Ad argumentandum tantum, entre o espólio da crise que atravessamos não poderemos deixar de contabilizar a violência civil perpetrada pelos homens contra as mulheres, com implementação de ações de silenciamento pelo terror psicológico e suposto desrespeito a padrões eleitos para garantia da continuidade no poder. Nunca a violência contra a mulher em qualquer de suas formas foi tão visível na história da humanidade, desde a sua institucionalização no século 12, e, certamente, não serão recursos meramente repressivos que a farão desaparecer, sem que haja a necessária capacitação de toda a sociedade no trato e acolhimento das vítimas, independentemente da origem da vitimização — civil, criminal ou decorrente de pandemias e causas naturais.
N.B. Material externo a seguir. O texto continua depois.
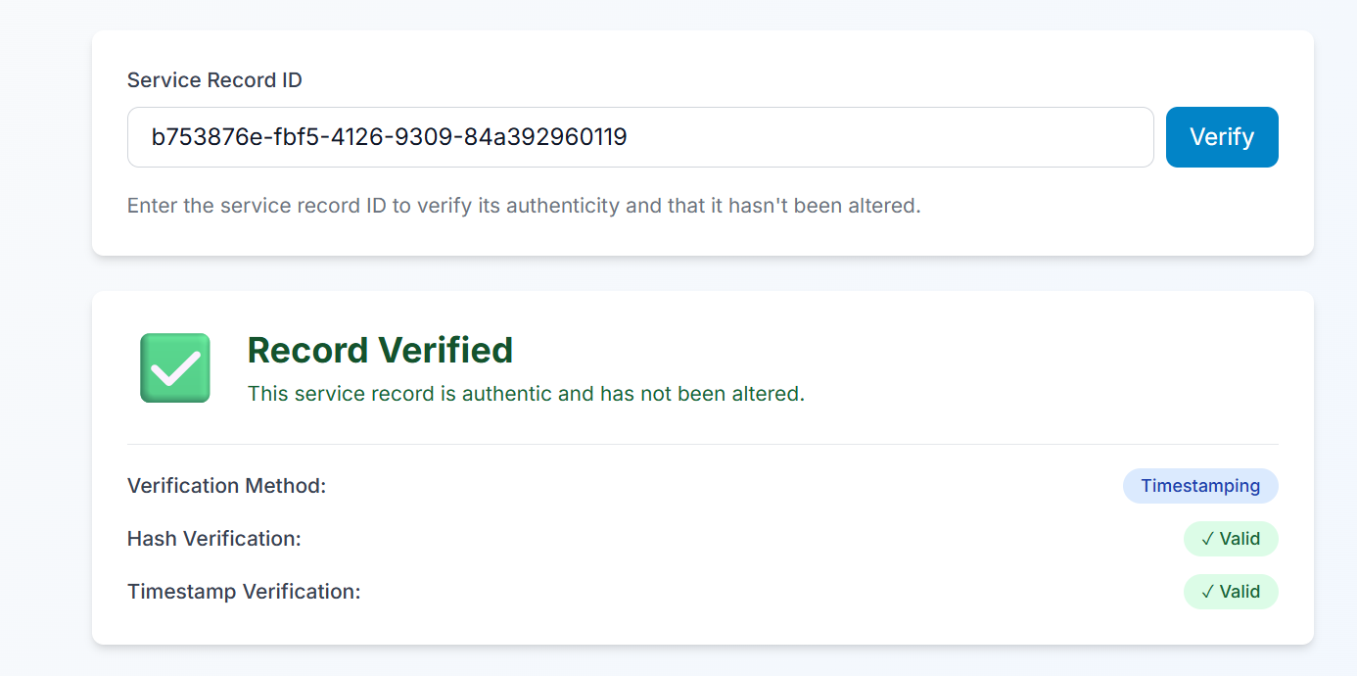Select the Valid badge next to Hash Verification
The image size is (1357, 676).
1231,539
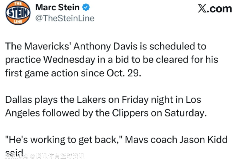Click the name "Anthony Davis"

tap(105, 46)

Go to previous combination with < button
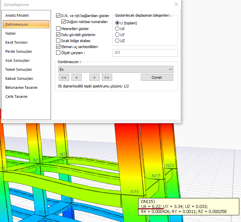click(76, 77)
A reconstrução e recuperação social perpassam por uma série de intervenções para promover o progresso econômico, político e social, culminando com a transformação da própria identidade dos integrantes do tecido social com mais equidade e justiça social. Contamos com todos nesse esforço coletivo de reconstrução social e agradecemos o apoio ao Projeto de Lei n. 3890/2020.
[1] https://github.com/CSSEGISandData/Covid-19. Acesso em 25/3/2021.
[2] https://especiais.gazetadopovo.com.br/coronavirus/casos-no-mundo/. Acesso em 25/3/2021.
[3] www.memorialavarc.com.br. Acesso em 25/3/2021.